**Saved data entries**
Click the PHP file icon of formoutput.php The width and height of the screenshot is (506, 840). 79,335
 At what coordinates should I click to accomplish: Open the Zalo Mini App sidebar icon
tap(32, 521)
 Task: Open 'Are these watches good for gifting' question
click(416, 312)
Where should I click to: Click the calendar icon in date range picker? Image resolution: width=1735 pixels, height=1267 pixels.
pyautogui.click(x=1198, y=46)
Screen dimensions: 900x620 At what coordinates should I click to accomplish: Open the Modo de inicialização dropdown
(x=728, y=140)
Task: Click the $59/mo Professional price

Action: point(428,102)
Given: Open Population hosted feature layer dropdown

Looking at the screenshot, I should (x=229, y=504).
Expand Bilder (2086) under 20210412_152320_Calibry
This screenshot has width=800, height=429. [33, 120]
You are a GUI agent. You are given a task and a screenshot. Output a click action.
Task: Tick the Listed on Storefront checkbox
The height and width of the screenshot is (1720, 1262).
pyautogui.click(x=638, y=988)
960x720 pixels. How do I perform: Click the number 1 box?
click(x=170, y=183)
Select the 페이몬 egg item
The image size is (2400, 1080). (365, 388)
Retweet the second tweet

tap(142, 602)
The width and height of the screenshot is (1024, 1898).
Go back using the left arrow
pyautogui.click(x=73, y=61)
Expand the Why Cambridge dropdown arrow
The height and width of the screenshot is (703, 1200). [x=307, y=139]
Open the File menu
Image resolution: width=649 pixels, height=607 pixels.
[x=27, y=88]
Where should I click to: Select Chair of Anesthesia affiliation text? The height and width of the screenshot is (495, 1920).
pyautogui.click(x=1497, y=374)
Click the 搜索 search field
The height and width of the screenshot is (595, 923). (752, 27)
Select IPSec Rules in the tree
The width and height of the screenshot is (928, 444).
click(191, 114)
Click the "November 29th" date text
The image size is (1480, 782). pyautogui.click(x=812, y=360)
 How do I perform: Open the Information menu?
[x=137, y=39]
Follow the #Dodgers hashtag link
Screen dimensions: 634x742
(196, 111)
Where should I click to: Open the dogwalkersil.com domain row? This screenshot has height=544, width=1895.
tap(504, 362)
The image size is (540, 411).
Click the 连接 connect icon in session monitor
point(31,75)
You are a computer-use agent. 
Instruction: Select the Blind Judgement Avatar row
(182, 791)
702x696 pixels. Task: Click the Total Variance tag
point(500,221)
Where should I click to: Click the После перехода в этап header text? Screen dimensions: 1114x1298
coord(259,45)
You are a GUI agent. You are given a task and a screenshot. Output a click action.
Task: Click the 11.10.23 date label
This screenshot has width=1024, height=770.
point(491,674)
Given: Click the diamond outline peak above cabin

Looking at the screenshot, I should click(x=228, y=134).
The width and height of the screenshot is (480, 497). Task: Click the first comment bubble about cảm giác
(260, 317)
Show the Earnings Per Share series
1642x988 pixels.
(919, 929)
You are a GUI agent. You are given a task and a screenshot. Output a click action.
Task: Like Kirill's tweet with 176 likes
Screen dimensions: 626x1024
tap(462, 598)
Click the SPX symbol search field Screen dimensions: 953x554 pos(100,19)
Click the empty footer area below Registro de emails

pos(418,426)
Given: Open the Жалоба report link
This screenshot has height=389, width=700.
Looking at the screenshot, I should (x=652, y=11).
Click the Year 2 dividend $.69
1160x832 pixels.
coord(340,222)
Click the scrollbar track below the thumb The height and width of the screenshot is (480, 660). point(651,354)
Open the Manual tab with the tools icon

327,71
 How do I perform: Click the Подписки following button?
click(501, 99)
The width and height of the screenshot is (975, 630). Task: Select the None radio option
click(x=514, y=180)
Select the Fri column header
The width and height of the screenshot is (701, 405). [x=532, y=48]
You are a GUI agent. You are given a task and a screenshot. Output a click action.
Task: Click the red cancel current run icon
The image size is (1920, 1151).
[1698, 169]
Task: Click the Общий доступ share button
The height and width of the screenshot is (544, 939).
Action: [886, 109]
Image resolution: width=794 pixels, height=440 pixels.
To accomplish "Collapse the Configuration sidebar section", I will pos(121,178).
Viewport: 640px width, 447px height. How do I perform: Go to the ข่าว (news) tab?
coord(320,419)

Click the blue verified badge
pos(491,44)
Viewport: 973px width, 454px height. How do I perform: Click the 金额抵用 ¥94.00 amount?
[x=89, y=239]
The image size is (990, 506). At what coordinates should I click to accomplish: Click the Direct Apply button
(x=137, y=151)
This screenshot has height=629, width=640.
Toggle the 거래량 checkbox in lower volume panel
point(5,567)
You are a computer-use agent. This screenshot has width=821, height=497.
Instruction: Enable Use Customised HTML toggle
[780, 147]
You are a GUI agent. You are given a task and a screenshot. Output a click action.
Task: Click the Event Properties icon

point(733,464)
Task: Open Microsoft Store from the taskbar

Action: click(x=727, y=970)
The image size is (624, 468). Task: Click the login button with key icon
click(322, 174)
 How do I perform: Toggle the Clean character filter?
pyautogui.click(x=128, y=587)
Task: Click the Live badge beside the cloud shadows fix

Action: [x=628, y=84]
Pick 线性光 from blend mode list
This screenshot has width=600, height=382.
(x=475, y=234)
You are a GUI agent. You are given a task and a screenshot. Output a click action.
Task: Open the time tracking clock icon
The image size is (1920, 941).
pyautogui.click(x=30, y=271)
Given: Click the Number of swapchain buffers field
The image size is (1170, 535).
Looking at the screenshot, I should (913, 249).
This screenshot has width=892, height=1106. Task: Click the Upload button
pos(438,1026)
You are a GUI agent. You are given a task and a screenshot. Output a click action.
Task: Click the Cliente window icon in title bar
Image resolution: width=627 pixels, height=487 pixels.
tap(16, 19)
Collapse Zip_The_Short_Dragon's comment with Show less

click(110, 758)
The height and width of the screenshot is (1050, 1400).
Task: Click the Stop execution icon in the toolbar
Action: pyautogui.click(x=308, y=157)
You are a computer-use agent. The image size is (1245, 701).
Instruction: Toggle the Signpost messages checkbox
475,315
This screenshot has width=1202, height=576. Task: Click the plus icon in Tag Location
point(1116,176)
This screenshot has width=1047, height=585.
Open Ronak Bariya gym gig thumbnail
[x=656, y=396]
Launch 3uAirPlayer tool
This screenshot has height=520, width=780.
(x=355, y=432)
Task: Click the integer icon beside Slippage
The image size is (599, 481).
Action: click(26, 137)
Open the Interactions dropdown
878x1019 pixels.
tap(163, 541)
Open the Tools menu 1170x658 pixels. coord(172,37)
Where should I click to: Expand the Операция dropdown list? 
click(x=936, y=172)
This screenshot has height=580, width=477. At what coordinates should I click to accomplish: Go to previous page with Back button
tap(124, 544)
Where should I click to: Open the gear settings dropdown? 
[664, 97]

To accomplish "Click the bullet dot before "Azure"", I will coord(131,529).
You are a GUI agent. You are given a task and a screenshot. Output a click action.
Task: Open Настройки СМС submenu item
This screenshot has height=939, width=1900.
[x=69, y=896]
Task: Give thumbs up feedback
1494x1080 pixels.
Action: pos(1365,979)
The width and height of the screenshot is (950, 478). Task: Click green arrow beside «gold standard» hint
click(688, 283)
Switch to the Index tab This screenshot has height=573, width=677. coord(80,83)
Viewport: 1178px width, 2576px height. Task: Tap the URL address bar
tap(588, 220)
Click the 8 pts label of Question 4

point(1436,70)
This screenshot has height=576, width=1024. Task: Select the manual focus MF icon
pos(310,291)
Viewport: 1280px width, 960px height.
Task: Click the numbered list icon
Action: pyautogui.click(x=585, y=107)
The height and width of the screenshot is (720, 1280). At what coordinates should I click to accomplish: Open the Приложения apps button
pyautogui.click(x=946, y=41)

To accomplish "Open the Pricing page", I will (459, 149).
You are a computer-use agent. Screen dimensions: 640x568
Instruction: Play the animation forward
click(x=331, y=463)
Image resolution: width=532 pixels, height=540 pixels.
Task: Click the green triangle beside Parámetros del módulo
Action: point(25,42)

**Task objective**
Write only the number of lines in the data above that include "computer".

**Exercise answer**
4